___ THE RECORDS

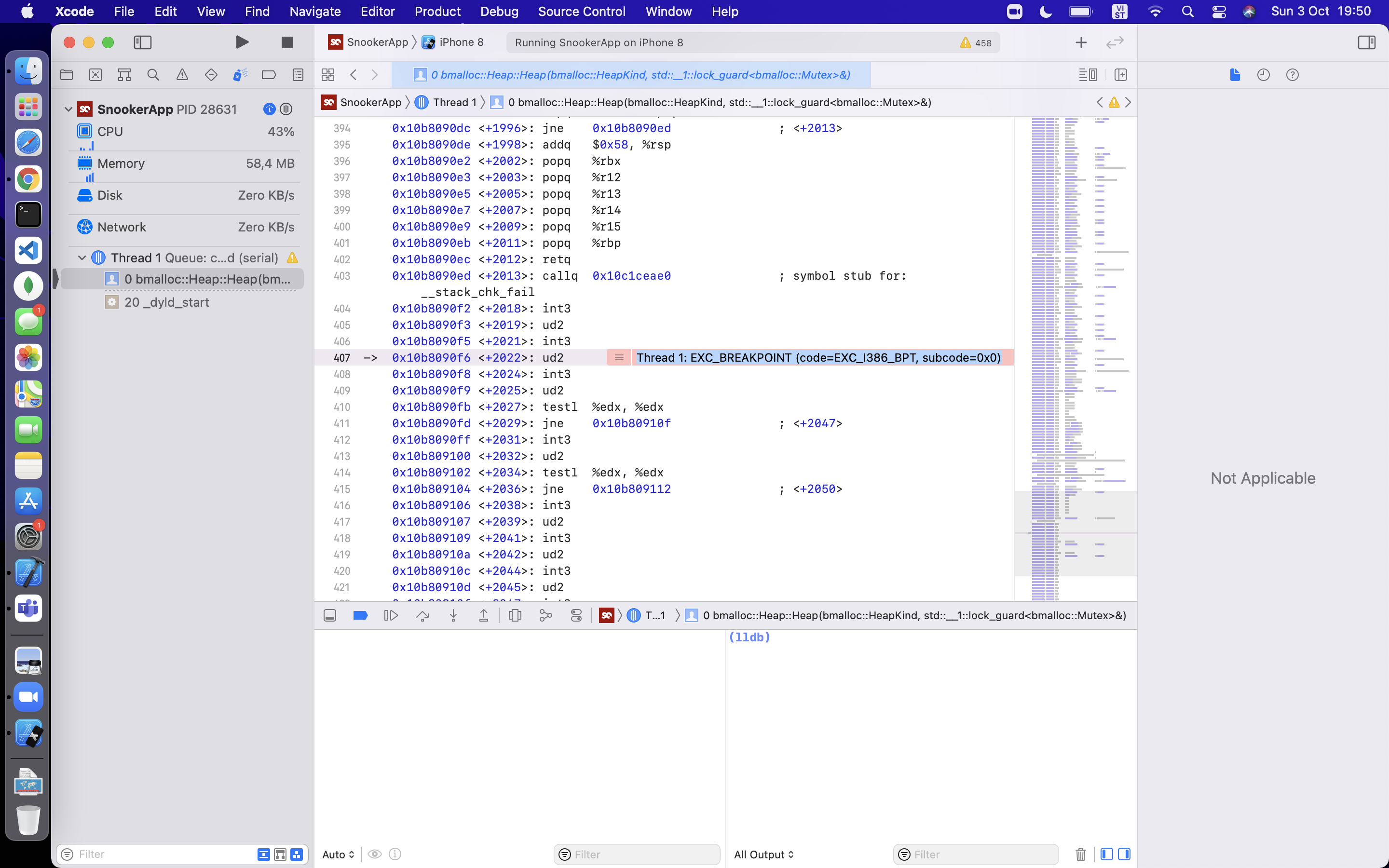Image resolution: width=1389 pixels, height=868 pixels.
Task: Open the All Output filter dropdown
Action: tap(763, 854)
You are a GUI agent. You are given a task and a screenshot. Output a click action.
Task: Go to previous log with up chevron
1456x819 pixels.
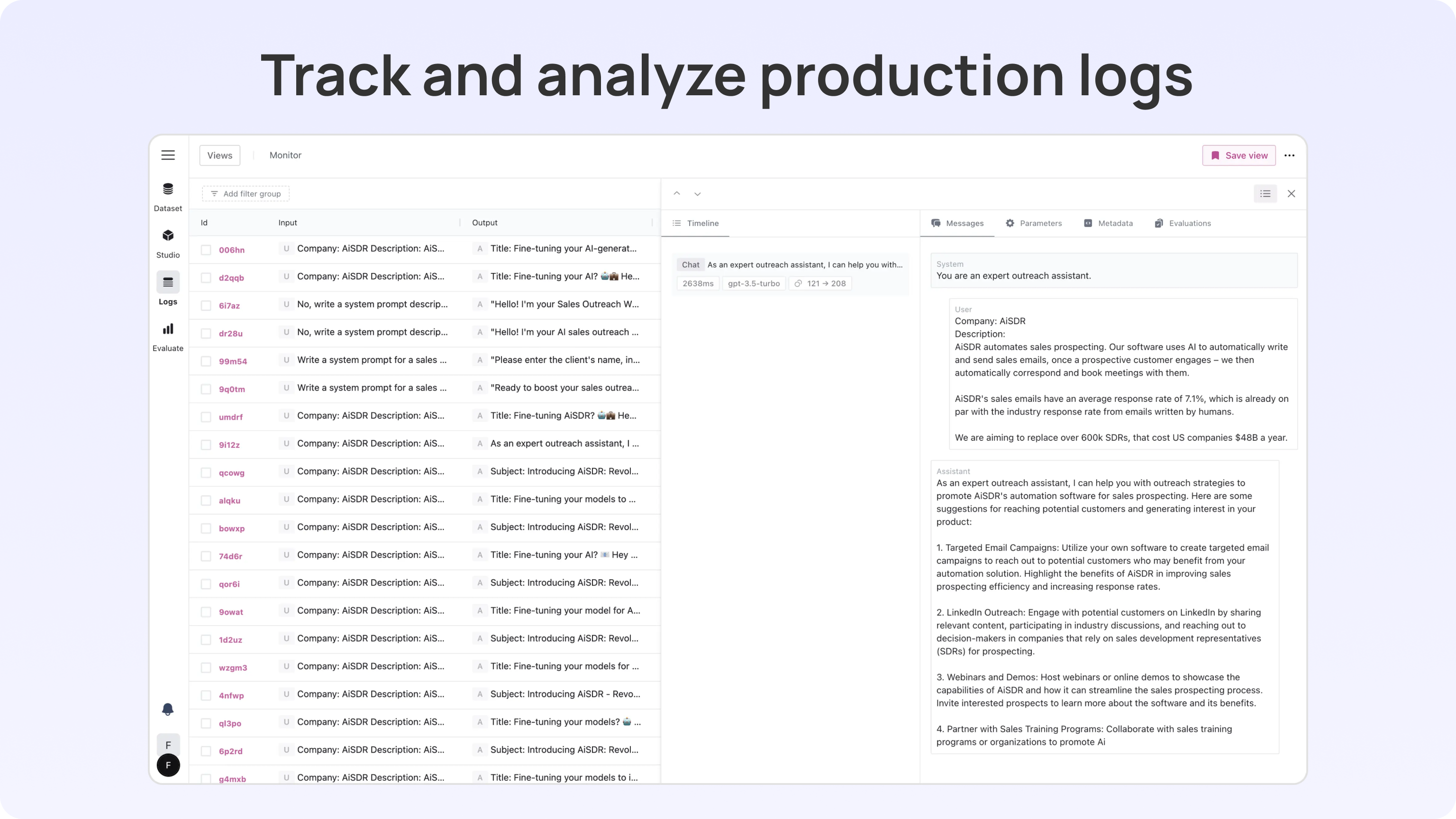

______

### YOUR GOAL:
Your copy should consist only of the lines from the one containing "You are a GUI" through the last line of the entries above, reproduced exactly, without pictures.

### WRITTEN RESPONSE:
You are a GUI agent. You are given a task and a screenshot. Output a click action.
Task: Go to previous log with up chevron
1456x819 pixels.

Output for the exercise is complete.